As noted earlier, it’s very effective and it’s an excellent way to start building a good backlink profile. But like anything that works, it’s possible to overdo it to the point that search engine algorithms catch on and start devaluing those links. If the only sites that are linking back to you are news distribution sites, you need to rethink the way you’re addressing the public. For one thing, if your only backlinks are from distribution services, it’s a good indication that no one cares about the news you’re putting out and search engines will understand that. At their core, press releases are a not-especially-pernicious form of paid links, which search engines — Google in particular — rail against. Like anything that can give a sugary rush, press releases should be a delicious part of a well-balanced SEO breakfast — not the whole thing.
Q: Why are backlinks important to search?

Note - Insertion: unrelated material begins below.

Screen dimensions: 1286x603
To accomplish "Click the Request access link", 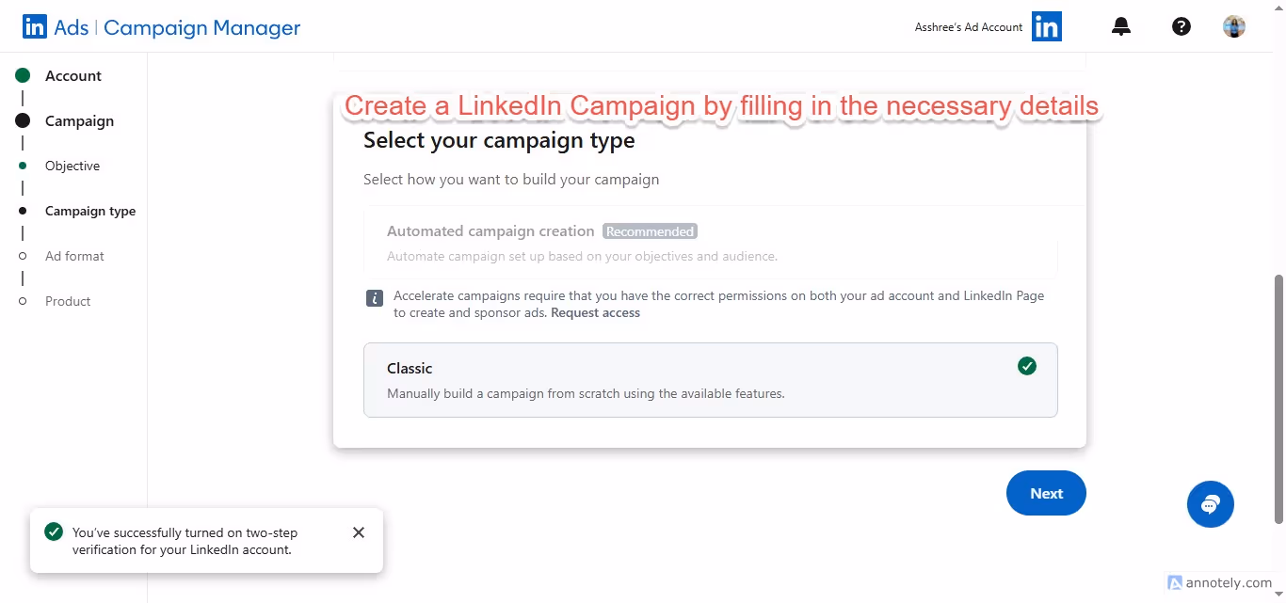I will point(595,312).
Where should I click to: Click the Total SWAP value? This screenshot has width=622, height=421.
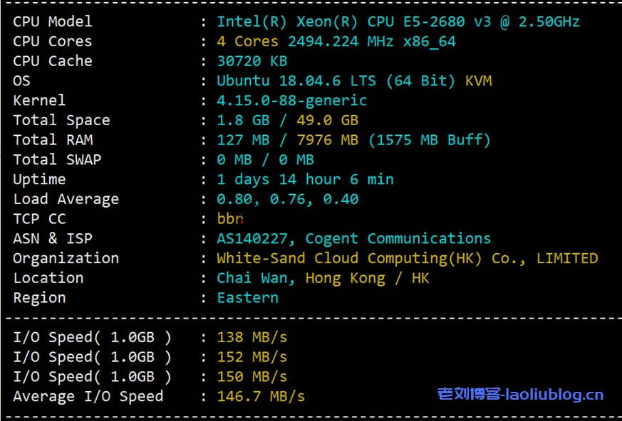(262, 159)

Backlinks are important because Google sees them as votes of relevance. If one page has 1,000 backlinks from relevant pages and another page has 10,000 backlinks from relevant pages, Google sees the second page as being more relevant for a particular search term — and will place it higher on the SERP (search engine result page) for that search.
Counting backlinks and judging their relevance is what Google’s revolutionary PageRank algorithm is all about. But it’s important to remember that PageRank is only one of 200 or 250 “signals” that Google uses to rank pages.
And it’s also important to remember that only Google has ever said anything about how it ranks pages. Yahoo and Microsoft have never said how they build their SERPs. It may be some PageRank knockoff, or time-based randomization, or chicken entrails, or 5 million hamsters running on 5 million hamster wheels with roulette numbers randomly attached to them.
To searchers and readers, all that matters is that they get highly relevant results quickly. If Microsoft ever decides to reveal anything about how they rank the Web, you could expect SEOs to start optimizing more for Bing, which will increase the utility of Bing’s index, which will draw more users, which will increase the advertising value of Bing’s index.
What’s new about Bing?
Not long ago, I gave an interview to Betanews, which (who?) wanted to know what Microsoft’s new Bing search engine was up to.
A white paper from Microsoft didn’t provide much detail about Bing’s algorithm, but was forthcoming about why and how its user interface got that way. Interesting stuff.
But what’s even more important is that Bing (like Google) is presenting ever more of a web site’s content before users go to a web site. If you’re a site owner who tries to monetize eyeballs, you should start getting the message that you’re less and less in control of the presentation of your information. That’s not a good thing.
Dan on SEO
Rob Kelly, as best as we can put it together, is a guy I didn’t quite get to work with CMP. He was a senior adviser to the SEO out on the West Coast while I was editing NetGuide in New York. Now, he’s off building building a bunch of interesting sounding new companies.
Rob interviewed me the other day about SEO, and it came out pretty well, although I was talking a little faster than he could type. Click through for the whole deal, but here are a couple of pullquotes:
Ranking in the SERP (Search Results Page) is meaningless. Anyone can get to the first page for something. What I always watch for is traffic, and changes in traffic. I care about the conversion of what happens once someone hits my page…clicking the buy button or the ad. I can rank #1 on a search of “cellphone”…but if they come to my page and don’t convert, all I’ve done is cost my company money. If I can generate meaningful traffic to my reader, to my customer…that’s the win.
SEO isn’t an event, it’s a process… Too often, employers aren’t emotionally equipped to understand what SEO really is — it’s a quality process… that involves the entire company. When Toyota decided they were going to out-quality Detroit, they didn’t hire a quality guy and stick him in a cube. They hired someone who would come in and look at the operations of the entire company and build a process that baked quality in. And the best companies that do SEO, bake SEO in.